The patient underwent video laparoscopic excision of the right seminal vesicle. The patient was operated under general anesthesia. The peritoneal cavity was filled with carbon dioxide through a Veress needle introduced transumbillicaly. The first 10-mm trocar was blindly introduced below the umbilic and the table was placed in the trendenlenburg position. Two 5-mm trocars were placed, under visual control, in the right iliac fossa and the left iliac fossa. A 5-mm trocar was inserted at the left paramedian level. The laparoscopic procedure was performed at an insufflation pressure of 12 mmHg. The retrovesical peritoneum was opened transversally and the right seminal vesicle was dissected to the vas deferens. The seminal vesicle artery was clipped and sectioned. The seminal vesicle was easily dissected from the posterior trigone of the bladder and the right ureter. The seminal vesicle was removed through the left paramedian trocar. The operative time was 70 min and blood loss was minimal.
The tumor was a well-circumscribed rubbery mass. Microscopically, the examination showed fascicles of spindle-shaped smooth muscle cells disposed in an interlacing pattern with abundant intervening hyalinized stroma. No cytologic atypia or mitotic figures were seen. Histopathological findings of the resected specimen were consistent with leiomyoma of the seminal vesicle.
The postoperative course was uneventful and the patient was discharged on the third postoperative day. RMN performed at one year follow-up revealed no recurrence of the tumor.

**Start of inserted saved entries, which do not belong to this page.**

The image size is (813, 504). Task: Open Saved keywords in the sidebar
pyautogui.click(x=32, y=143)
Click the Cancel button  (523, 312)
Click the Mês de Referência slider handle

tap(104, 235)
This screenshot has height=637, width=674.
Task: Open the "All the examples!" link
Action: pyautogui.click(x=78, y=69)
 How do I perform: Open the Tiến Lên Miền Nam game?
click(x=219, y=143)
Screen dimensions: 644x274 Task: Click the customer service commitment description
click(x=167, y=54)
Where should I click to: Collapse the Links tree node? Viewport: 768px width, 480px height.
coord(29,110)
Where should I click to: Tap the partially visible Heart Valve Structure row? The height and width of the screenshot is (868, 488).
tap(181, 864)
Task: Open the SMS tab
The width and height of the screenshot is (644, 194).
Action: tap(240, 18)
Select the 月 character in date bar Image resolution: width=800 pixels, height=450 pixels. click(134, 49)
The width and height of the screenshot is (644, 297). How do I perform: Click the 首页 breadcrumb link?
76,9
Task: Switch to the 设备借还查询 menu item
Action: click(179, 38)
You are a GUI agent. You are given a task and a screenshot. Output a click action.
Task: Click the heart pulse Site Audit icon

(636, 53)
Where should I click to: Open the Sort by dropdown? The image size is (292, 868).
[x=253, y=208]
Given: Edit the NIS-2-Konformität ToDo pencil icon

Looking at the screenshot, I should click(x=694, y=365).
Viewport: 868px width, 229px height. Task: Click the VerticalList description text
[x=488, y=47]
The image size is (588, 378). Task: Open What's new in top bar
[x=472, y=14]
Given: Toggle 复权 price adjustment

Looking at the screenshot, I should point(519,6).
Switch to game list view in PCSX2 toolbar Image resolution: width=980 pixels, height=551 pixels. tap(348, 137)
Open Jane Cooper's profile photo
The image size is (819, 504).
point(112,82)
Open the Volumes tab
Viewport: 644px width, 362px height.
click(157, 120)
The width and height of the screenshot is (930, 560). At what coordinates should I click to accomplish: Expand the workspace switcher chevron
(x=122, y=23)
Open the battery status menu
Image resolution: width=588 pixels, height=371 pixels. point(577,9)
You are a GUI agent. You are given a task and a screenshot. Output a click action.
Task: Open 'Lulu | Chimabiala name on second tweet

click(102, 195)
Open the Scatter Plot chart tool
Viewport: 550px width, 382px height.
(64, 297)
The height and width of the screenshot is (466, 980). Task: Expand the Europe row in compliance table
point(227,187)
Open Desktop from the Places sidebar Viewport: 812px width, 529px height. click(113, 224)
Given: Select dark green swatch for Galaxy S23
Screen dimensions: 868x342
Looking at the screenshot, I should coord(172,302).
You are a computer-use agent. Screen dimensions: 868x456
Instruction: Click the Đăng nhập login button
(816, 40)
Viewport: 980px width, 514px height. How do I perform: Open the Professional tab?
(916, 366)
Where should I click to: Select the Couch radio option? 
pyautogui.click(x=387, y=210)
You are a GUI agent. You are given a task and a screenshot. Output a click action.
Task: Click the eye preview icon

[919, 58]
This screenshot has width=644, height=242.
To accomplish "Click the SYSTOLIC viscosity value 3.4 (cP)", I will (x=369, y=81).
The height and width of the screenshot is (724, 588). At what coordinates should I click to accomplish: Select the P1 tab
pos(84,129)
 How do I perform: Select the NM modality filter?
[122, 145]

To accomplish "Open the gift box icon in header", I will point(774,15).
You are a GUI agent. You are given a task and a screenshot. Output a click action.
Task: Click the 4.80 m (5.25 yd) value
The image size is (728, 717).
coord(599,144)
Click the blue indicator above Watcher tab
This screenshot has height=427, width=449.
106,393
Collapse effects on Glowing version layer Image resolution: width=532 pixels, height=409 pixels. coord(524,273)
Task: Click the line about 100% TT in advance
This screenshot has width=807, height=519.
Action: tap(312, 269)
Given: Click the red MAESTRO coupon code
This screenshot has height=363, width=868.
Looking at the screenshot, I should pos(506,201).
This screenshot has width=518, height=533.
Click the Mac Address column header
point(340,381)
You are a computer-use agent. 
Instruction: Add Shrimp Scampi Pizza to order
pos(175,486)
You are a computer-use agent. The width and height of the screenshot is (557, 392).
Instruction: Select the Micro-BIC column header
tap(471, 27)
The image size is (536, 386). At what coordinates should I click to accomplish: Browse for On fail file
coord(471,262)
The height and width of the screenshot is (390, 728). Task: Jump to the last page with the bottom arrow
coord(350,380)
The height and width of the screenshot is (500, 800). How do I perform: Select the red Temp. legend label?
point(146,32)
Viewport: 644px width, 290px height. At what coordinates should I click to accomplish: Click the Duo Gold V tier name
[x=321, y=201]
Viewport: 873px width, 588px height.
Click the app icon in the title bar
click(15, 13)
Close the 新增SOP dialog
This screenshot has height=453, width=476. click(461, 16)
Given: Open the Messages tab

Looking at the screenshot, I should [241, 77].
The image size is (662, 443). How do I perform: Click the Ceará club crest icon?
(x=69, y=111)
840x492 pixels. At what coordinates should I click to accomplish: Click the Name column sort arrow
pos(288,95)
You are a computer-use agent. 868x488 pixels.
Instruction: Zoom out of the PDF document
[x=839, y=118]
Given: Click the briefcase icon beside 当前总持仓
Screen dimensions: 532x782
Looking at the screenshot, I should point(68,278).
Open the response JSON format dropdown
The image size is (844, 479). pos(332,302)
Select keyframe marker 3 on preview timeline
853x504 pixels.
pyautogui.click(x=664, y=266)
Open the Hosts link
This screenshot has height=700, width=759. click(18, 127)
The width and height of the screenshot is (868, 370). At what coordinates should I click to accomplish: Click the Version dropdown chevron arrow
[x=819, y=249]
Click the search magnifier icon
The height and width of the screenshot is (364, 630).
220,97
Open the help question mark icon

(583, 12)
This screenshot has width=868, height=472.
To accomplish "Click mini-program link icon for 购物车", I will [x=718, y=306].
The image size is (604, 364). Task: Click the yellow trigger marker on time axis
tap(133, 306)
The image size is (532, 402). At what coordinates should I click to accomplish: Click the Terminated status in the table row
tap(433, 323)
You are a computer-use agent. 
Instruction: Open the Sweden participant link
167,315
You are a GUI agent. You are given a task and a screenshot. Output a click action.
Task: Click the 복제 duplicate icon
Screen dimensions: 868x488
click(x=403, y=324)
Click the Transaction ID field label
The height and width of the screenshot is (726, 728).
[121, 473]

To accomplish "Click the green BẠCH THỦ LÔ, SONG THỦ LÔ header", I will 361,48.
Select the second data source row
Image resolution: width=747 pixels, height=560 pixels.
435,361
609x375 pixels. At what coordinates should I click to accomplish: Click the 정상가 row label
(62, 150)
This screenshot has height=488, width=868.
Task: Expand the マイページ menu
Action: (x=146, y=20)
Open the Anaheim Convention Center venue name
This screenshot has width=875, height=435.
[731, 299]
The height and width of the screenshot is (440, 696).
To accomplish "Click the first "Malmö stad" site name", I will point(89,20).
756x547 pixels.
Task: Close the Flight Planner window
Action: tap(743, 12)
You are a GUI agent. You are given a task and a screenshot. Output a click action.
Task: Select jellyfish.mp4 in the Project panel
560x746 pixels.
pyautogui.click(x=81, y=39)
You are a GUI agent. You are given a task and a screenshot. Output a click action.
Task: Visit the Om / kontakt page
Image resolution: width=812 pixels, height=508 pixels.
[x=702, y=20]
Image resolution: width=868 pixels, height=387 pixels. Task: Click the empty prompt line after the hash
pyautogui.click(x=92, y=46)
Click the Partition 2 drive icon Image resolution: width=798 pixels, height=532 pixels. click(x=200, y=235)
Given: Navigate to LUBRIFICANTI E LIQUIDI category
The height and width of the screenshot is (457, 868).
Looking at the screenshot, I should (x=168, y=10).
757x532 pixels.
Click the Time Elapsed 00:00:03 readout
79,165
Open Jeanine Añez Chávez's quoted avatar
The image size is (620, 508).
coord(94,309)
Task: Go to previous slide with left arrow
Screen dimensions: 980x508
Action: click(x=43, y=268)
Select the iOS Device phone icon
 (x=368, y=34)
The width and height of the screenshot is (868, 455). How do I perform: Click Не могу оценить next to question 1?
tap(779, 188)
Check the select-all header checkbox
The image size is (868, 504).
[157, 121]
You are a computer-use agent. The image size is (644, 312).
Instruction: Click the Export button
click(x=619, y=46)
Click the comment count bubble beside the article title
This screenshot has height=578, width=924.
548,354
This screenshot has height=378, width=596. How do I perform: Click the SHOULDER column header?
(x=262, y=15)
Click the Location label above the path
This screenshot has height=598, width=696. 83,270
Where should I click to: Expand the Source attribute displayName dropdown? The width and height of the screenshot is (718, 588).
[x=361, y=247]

Leiomyomas of the genitourinary tract are uncommon neoplasms that may arise from smooth muscles. They have been described in kidneys, ureters, bladder, urethra, prostate, seminal vesicles, spermatic cord, testis, epididymis, penis and scrotum. The first case of leiomyoma of the seminal vesicle has been reported by Emmerich in 1910. The differential diagnosis of benign tumors of seminal vesicles includes cyst, fibradenoma, neuroma and angioendothelioma, mesenchyma and fibromuscular dysplasia. Malignant transformation (leiomyosarcoma) within a leiomyoma is extremely rare.
Seminal vesicle lesions are usually asymptomatic and can occasionally be an incidental finding on rectal examination. The most symptoms of a large symptomatic seminal vesicle mass are pelvic or perineal pain, dysuria, urinary frequency and bladder outlet or rectal obstruction. The advent of modern imaging has vastly improved the detection of seminal vesicle lesions. Endorectal prostatic sonography has become routine and allows transrectal fine needle biopsy. A CT scan may delineate the general appearance of the structure of the pelvic cavity and raise the suspicion of seminal vesicular lesion. MRI, especially using endorectal coils, is superior to other modalities in determining the origin and the nature of retrovesical lesion.
Surgical excision of the seminal vesicular tumors is necessary; several open approaches have been tried. Recently, some authors reported video laparoscopy as an alternative approach to treat most seminal vesicle diseases., We considered that laparoscopic management is a less invasive treatment, with minimal postoperative complication and shorter postoperative hospitalization.